Hill figures need to be maintained. In time, the grass grows over them and they disappear. We know of at least 57 more hill figures which existed at one time but are now lost. Hill figures have survived only because local people have been willing, every few years, to repair the figure and remove the grass which has grown on it.
The hill figures are fun and interesting, but they are not generally great works of art. They look as if a horse or a man has laid down on the side of the hill while people cut away the grass around them. They are a bit like children’s drawings. The White Horse at Uffington is different. There is a picture of it on the website. It has lines which suggest the shape of the horse – its back, its legs, its head. The horse looks as if it is moving – galloping across the hillside. The person who made it was obviously atalented artist. Perhaps it will not surprise you to know that the Uffington White Horse really is old. We think it was created in the Bronze Age, between 2,500 and 4,000 years ago. Why did the Bronze Age people make the horse? Does it have a religious meaning? Or did the artist just look at the empty hillside and say – like a graffiti artist today – “I want to fill that empty space with a really big horse!”
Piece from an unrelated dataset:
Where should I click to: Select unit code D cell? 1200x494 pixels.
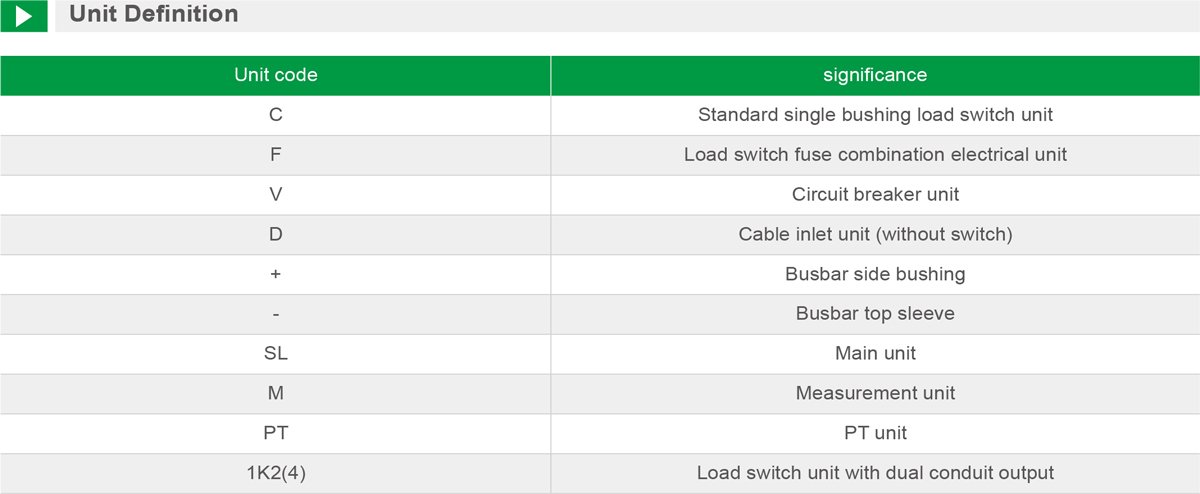275,234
But is it a horse? Recently, a retired vet called Olaf Swarbrick has argued that the figure cannot be a horse, because it is too long and thin. Mr Swarbrick says that it is probably a dog, perhaps a hunting dog. This has caused a fuss in the press. We English have fixed ideas about our history and we do not like it when someone has new ideas. The National Trust, who own the land on which the horse or dog is situated, say it is definitely a horse. But what do you think? Horse or dog? You can vote on the website.